I have a preacher friend who delivered a baby. Yes—delivered a baby. Some ministers get called to preach revivals. Some get called to chair committees. Rev. Kathy Howell? She gets called to the maternity ward parking lot in Jennings, Louisiana.

Kathy was visiting her mom in the hospital and had been waiting with her all morning. Since her mom couldn’t eat before her test, Kathy said, “Mama, I’m going to walk across the street to Wendy’s and get a burger. I’ll be right back.” That’s already a holy act—leaving a hungry mama to go get a single, solitary burger.

So off she goes, walking across the parking lot in her clerical garb. Yes, even we Methodist ministers have the shirt with the backwards collar. We don’t get many perks in ministry, but we do get one fashion statement that says, “I am available for baptisms, blessings, and—apparently—obstetrics.”

She was wearing her Roman collar when a man jumped out of his car with the look of someone who had just realized babies don’t wait for paperwork. He yelled, “How do I get to the emergency room entrance—my wife is having a baby!”

Kathy walked over, looked in the car, and sure enough, that baby was clocking out of the womb early.

Now, I like to think of myself as available to offer care and comfort to those in extremis. But let me be clear: no call of God would have me climbing into the front seat with a woman about to pop out a baby. I’m more of a “boil some water and rip some sheets” kind of helper. You know—19th century frontier medicine. Very safe. Very sanitary.

Imagine the poor woman in the passenger seat. She looked at Kathy—this unexpected, collar wearing, Wendy’s seeking angel—and said, “My husband and I prayed the whole way here that God would take care of us… but I was not expecting His answer to be you.”

And she did not say it with confidence. It was more like, “Lord, is this… is this really what we’re doing today?”

Kathy patted her hand and said, “You’re going to be okay.

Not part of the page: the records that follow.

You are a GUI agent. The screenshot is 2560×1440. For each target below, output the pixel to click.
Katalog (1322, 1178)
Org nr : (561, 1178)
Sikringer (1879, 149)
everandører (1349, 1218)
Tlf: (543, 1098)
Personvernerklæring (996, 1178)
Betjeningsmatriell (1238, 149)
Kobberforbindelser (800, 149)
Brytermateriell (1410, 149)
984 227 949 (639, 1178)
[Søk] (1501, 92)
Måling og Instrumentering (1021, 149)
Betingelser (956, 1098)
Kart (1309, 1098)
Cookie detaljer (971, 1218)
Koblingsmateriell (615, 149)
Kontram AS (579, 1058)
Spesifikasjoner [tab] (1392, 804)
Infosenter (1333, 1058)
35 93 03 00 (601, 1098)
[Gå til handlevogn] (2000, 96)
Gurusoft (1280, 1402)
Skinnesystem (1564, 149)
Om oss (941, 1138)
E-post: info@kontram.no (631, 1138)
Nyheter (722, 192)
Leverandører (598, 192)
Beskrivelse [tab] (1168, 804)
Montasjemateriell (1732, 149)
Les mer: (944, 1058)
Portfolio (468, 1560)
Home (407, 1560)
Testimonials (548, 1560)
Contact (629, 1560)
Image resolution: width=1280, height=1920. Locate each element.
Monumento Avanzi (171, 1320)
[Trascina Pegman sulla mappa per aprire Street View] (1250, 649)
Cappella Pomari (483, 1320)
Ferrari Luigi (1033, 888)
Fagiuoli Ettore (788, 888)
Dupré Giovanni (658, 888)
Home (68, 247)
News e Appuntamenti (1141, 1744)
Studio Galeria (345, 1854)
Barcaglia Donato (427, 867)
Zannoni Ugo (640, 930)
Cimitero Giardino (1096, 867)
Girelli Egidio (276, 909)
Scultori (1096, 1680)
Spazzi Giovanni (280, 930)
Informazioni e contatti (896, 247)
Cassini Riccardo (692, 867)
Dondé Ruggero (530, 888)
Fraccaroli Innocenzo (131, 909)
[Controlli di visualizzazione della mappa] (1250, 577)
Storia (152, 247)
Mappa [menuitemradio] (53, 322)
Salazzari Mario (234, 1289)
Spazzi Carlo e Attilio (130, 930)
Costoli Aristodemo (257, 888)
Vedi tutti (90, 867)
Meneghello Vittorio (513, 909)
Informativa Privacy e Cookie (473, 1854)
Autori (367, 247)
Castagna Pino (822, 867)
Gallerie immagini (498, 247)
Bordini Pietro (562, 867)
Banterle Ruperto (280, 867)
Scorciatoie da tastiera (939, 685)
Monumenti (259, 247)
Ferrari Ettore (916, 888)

God’s got you.” And apparently God said, “Yes, and I’ve also got a Methodist minister with a nursing degree and a half eaten burger waiting across the street.”

By the time the husband came back with the wheelchair and the nurse, he was a father. Right there in the front seat of a car in the hospital parking lot in Jennings, Louisiana, Reverend Kathy Howell delivered a baby. That is a great day’s work for a minister. Most of us are thrilled if we can find the right page in the hymnal.

Now, how dare God answer a heartfelt prayer for medical attention with a Methodist minister. Honestly. God should do a better job of answering prayers. Don’t we all feel that way sometimes? We pray for help, and God sends… well… us. Or someone who looks suspiciously like they were on their way to Wendy’s.
The hospital even let her sign the birth certificate because she delivered the baby. And she signed it:
“Reverend Katherine Howell, R.N.”

Turns out, before she was a Methodist minister, Kathy Howell ran the emergency room at East Jefferson Hospital in Metairie. So, I suppose God answered that prayer exactly the way it needed to be answered.
Which is just like God—always sending help, always showing up, and occasionally doing it in a Roman collar with a Frosty waiting across the street.